While U.S. Freightliner customers will start enjoying massive reductions in fuel expenses as early as late 2022, with the announcement of the all-electric eCascadia that will enter series production later this year.
Unfortunately, however, Australian customers will have to wait some time before they can start reaping the benefits of massive diesel savings because there is no confirmed date for their introduction down under.
The significant savings in diesel fuel for short-haul applications, like Tasmanian and Victorian intrastate freight tasks, are rumoured to amount to as much as $150,000* per truck per year, depending on the application and utilisation.
However, consider a typical Tasmanian intrastate run like Devonport or Hobart to understand better the potential fuel savings and where the eCascadia will deliver the most significant savings compared to a similar diesel-powered prime mover. It’s a distance of approximately 281 km. The eCascadia has a typical range of 370km. For linehaul applications where they can connect to a recharging station during the loading and unloading process at a depot, the eCascadia will recharge to 80 per cent within 90 minutes, ready for the return journey.
With diesel costing $2.33/litre for a truck running a single shift, one return trip from Devonport to Hobart six days a week will conservatively consume $81,640 of diesel per year. But sure, there will be a few bugs to iron out introducing electrically powered trucks into a fleet operation, but the diesel savings are too significant to ignore.
- 320-470 hp (Horsepower)
- No more fuel bills with Freightliner eCascadia
- A typical range of 370 km (dependent on vehicle configurations)
- Multiple battery options and a maximum capacity of almost 440 kWh
- Recharge of 80 per cent in approximately 90 minutes
The new battery-electric Freightliner eCascadia is built current Cascadia platform and will provide customers with a zero-emission version of the industry-leading Cascadia with the bonus of not using any diesel.
Only after more than one million miles (1.6 million kilometres) of testing in daily customer operations has Freightliner committed to producing the eCascadia.
According to Daimler Truck, U.S. Customers can expect to begin receiving eCascadia models as early as late 2022, bringing Daimler Truck and their U.S. customers one step further toward CO2-neutral transportation.
Since 2018, Freightliner has installed trucks with select customers to operate hauling freight in the real world, covering a wide breadth of applications from local delivery, food distribution, and parcel delivery. Comprised of over 40 battery electric Freightliner eCascadias and eM2s, the Freightliner Electric Innovation and Customer Experience (CX) Fleets transformed the testing process by putting trucks into the hands of almost 50 customers, including leading U.S. fleets such as Penske Truck Leasing, NFI, Knight-Swift, Schneider, Ryder, J.B. Hunt and others.
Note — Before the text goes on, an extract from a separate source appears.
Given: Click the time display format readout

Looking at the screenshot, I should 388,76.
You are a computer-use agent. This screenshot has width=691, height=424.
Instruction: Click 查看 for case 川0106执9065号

Freightliner utilised extensive development and rigorous testing through several prototypes. Consequently, this resulted in a powerful and efficient battery electric truck with multiple batteries and drive axle options, providing a typical range of 370 km (dependent on vehicle configurations). As a result, the eCascadia is ideally suited to metro or short-haul routes that allow for depot-based charging, including last mile logistics, local and regional distribution, and warehouse-to-warehouse applications.
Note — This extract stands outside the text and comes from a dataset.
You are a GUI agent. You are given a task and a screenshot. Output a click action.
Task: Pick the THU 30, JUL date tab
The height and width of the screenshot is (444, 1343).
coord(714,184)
Within the context of its global platform strategy, Daimler Truck is deploying a globally uniform basic architecture for all-electric trucks: the ePowertrain. After introducing the Mercedes-Benz eActros last year and the Mercedes-Benz eEconic later this year, the Freightliner eCascadia is the next product to feature the in-house developed ePowertrain in connection with Daimler Truck North America’s Detroit brand.
The eCascadia is driven by an eAxle integrated with an electric motor, transmission and specialised electronics within a compact unit. It is available with a dual electric motor (470 hp) or a single motor (320 hp). Customers can choose between three battery options for a range of sizes and average, zero-to-full charging times;
- 194 kWh (one and a half to three hours)
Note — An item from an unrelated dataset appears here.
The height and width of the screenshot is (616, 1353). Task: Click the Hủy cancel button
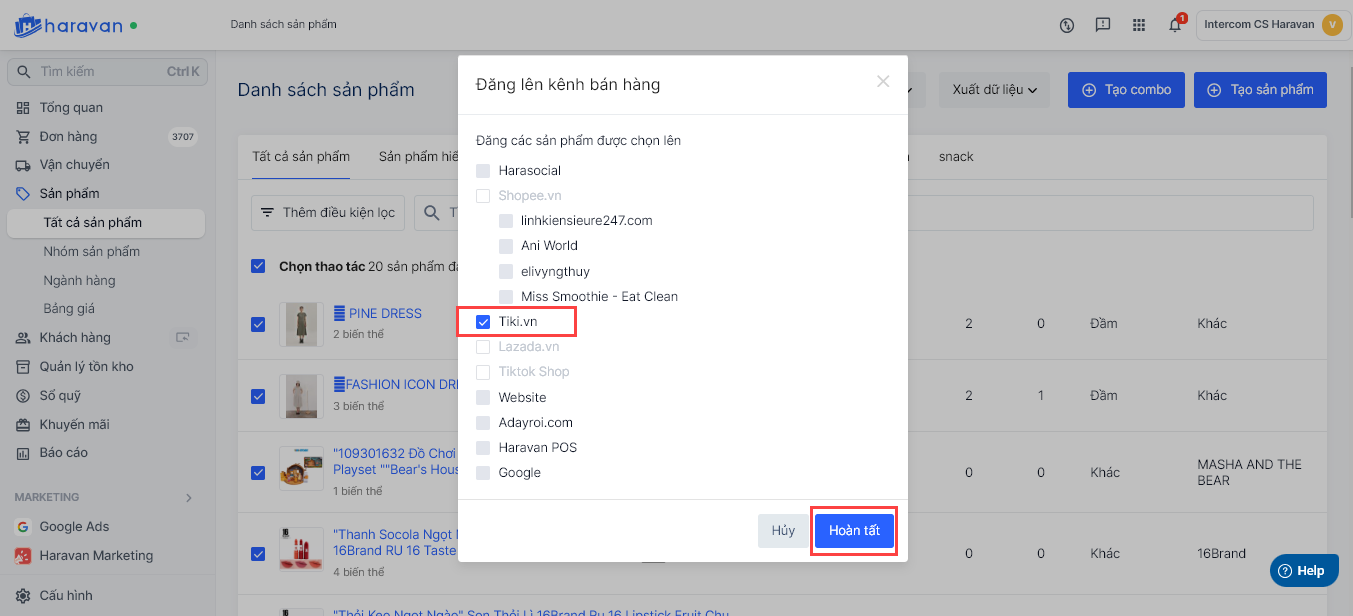[783, 531]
- 291 kWh (two to four hours)
- 438 kWh (two to six hours)
Electric trucks are just one part of the overall electric ecosystem. Among other considerations, fleet operators looking to integrate electric trucks into their operations need capable chargers to reliably and efficiently provide power. Detroit eConsulting is a customer-focused solution to make electrification for fleets approachable. Dedicated consulting teams assist with planning for customers’ needed infrastructure and offer a comprehensive line of Detroit eFill Chargers for a seamless and efficient charging solution.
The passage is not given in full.